Someone is going to make Marion their offensive coordinator eventually. Why not Minnesota?
Blake Rolan — Southern Illinois — OC, QB Coach
Salukis head coach Nick Hill is bound to move to an FBS job at some point, perhaps as early as this offseason. But a program seeking to improve offensively could try grabbing its own part of an effective Salukis attack. Rolan's offense, ranked 12th in FCS SP+ going into the second round of the playoffs, uses a nearly 50-50 run-pass split and moves at a fairly quick pace.
Though like Missouri Valley rivals South Dakota State, SIU relies significantly on play-action, that has not as often been paired with deep throws. Pro Football Focus has quarterback Nic Baker's average depth of target off of play-action as just under 10 yards. Overall, the Salukis make liberal use of the short game, throwing nearly a fifth of passes behind the line of scrimmage and letting their skill players go to work with the ball in their hands. It's an approach that has worked for them so far. Rolan might be worth the Gophers' consideration.
Overall Thoughts
Though I worked to find ascending and qualified coaches from other teams that could reasonably become Minnesota's new offensive coordinator, Simon feels like the favorite. Giving him playcalling duties would make total sense. Not only has he been around the program and the system long enough for it to be a natural move; promoting from within and finding a quarterbacks coach (whether internally or externally) should leave more money available to retain some of the Gophers' assistants as this increasingly wild coaching cycle continues.

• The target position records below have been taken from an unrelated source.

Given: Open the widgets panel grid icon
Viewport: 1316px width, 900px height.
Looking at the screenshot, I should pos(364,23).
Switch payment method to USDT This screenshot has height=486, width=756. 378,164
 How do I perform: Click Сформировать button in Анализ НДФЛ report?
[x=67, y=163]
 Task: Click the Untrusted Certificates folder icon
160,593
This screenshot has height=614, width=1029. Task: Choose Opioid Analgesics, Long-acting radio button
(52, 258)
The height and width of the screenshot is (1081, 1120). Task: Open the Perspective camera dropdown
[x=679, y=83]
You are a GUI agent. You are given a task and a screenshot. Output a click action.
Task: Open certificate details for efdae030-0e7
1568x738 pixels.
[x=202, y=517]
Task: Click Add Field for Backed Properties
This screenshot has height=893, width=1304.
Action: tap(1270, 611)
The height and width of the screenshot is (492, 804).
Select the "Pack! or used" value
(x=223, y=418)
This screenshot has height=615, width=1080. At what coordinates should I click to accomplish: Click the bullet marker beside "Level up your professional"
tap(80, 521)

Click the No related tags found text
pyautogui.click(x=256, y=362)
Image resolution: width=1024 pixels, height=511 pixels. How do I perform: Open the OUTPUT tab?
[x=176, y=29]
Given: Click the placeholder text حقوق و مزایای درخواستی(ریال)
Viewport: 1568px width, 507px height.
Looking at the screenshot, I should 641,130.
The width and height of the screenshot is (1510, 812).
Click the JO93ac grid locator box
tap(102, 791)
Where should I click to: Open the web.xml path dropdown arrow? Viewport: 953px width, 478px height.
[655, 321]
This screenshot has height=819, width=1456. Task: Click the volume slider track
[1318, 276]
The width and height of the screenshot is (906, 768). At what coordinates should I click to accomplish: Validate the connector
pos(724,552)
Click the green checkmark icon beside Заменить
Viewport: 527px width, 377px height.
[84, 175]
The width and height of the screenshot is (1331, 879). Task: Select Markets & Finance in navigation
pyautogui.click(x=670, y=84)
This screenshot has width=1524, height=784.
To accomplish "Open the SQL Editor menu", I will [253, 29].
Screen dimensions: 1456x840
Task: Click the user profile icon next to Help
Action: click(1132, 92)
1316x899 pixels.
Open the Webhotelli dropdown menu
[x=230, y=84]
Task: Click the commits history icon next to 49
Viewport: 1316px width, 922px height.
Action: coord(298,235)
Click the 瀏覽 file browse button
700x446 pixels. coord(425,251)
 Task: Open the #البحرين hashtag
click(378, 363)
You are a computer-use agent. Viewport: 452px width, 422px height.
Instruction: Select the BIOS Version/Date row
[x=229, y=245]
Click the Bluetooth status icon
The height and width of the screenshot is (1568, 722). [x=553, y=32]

But it bears repeating that Minnesota has needed to more than just change the identity of the person calling plays. The offense has suffered the same problems for long enough, under two different playcallers, for it to become apparent that Fleck himself must adjust. It is time to use the talented receivers he has recruited, to move with greater urgency, to attack lesser opponents rather than trying to overpower defenses that know what's coming, and to generally be more creative — maybe even weirder. Whether that means bringing in an outside voice or sticking to familiar faces, evolution has to come.